Observo, nunca antes me había llamado la atención lo despejadas que están las calles: no hay vendedores de flores o comida, ni puestos de zumos, ni peluqueros ni zapateros, ni siquiera mendigos o gente sin otra ocupación que dejar pasar las horas. Por supuesto nadie duerme en ellas, o sólo los extremadamente desfavorecidos. Me fijo en el vestuario de la gente, todos tan apresurados: predominan los negros, grises, azules marinos. Ni rastro de amarillos, naranjas, rojos, violetas, rosas. Como si el televisor se hubiera estropeado y devolviera las imágenes en blanco y negro.
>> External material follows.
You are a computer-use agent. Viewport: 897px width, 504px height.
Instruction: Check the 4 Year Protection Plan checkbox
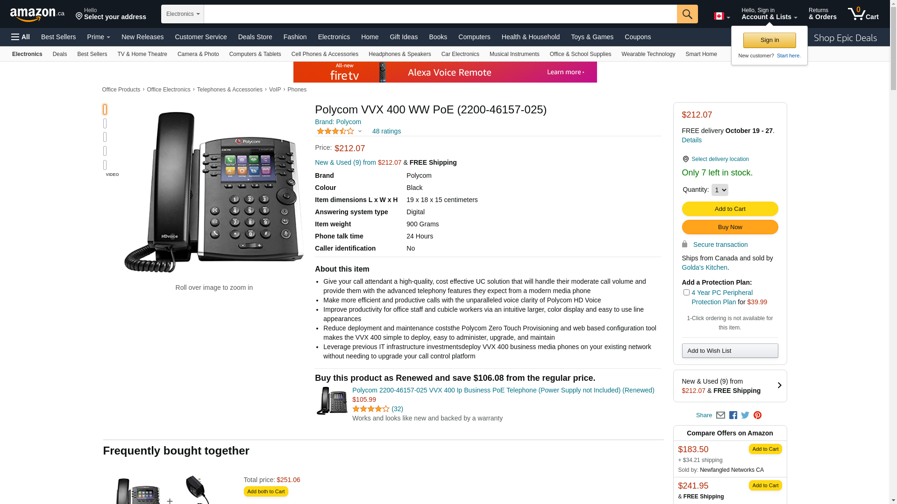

Ahora he perdido el título de “Sir”, tan misteriosamente como lo había ganado al llegar a la India, aunque ni entonces hice nada por conquistarlo ni ahora por desmerecerlo. Ya no soy un ser privilegiado: nadie me trata con reverencia, a lo más que puedo aspirar es a que lo hagan con educación. Tampoco despierto curiosidad: nadie me mira, nadie me sonríe, nadie intenta sacarme unas rupias. Supongo que entre iguales no es fácil llamar la atención.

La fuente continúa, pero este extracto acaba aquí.